Laila dio un paso atrás y se sentó en la tabla desde la que dirigía el bote cada noche. Un mes. Ella había tenido una noche para digerir lo que había descubierto y Sol había pasado un mes sin hablarle, sin saber cómo se sentía. Le había ofrecido cortar la noche por una revelación y ganó un mes para pensar, para especular sobre las consecuencias. Laila no lo habría soportado. Laila habría perdido la cordura creyendo que su hermana la detestaba si hubiera estado en su lugar.
—¿Me sentiste entrar esta tarde?
Sol asintió. La mano que se pegaba a su abdomen se hundió un poco más en la tela.
—¿Me escuchaste? Te hablé cuando te sentí.
—No.
Evitó recuperar el recuerdo de esa tarde, enterrado bajo capas de negación familiar. Evitó que su expresión delatara el miedo que sentía.
—Te llamé porque a mí también me advirtió. Salió todo mal y tenía miedo de no poder hablar con vos de nuevo. No quiero que me odies.
Laila negó despacio. Apoyo los codos en las rodillas; la sien, sobre la punta de los dedos. Miró el suelo oscuro del bote de madera.

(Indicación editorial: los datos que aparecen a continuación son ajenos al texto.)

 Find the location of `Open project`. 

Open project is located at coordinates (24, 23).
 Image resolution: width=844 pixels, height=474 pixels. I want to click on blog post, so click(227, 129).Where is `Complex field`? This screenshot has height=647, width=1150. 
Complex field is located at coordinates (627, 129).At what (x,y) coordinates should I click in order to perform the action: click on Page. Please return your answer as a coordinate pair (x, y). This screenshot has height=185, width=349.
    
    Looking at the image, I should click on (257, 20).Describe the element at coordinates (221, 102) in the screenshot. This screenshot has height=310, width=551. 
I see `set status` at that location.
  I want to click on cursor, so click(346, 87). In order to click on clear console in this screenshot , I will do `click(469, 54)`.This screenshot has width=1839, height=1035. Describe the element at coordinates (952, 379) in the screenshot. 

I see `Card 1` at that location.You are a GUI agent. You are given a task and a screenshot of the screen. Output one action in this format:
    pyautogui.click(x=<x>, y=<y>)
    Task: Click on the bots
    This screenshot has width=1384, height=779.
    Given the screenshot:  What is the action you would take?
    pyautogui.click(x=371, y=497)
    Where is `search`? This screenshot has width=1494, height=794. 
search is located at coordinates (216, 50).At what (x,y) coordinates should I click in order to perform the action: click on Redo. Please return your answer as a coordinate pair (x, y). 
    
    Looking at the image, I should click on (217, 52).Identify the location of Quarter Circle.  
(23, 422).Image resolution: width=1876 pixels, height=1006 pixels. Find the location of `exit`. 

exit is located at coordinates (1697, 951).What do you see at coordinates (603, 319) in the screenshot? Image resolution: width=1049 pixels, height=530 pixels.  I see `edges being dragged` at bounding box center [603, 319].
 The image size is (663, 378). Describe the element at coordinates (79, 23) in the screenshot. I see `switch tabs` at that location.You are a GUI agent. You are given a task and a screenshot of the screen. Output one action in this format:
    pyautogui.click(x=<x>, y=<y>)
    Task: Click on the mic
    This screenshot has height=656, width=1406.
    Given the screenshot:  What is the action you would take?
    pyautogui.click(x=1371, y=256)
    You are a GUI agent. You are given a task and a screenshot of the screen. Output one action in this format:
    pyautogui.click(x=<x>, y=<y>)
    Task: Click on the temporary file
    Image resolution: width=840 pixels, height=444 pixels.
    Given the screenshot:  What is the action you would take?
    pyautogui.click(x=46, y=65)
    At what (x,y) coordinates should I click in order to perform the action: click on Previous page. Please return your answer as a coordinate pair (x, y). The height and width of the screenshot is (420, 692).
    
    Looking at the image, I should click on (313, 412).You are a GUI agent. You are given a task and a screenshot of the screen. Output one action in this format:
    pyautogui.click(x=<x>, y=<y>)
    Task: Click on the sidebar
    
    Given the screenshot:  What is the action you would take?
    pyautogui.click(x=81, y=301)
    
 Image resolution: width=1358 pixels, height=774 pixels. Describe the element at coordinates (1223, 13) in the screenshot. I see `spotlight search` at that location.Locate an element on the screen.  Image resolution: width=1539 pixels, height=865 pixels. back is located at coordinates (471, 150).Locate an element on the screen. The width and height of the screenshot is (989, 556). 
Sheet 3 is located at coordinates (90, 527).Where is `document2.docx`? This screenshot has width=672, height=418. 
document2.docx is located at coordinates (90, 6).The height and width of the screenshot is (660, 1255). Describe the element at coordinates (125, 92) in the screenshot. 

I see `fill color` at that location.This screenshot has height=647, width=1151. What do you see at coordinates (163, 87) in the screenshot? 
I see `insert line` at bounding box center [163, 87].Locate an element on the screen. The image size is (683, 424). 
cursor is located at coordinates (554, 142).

—Si pensás que puedo tener un problema con vos por Mateo... Ni siquiera puedo tener un problema con él por vos. No, tonta. No lo conocía cuando pasó.
—Pero te importa que haya pasado.
No le podía mentir. No cuando la mirada de su hermana era capaz de develar sus intenciones.
—Me jode que no me lo haya dicho, nada más. Y otras cosas que no tienen nada que ver con vos y que me molestaban de antes.
Sol cerró los ojos, asintió en un movimiento rápido. Le temblaba la voz.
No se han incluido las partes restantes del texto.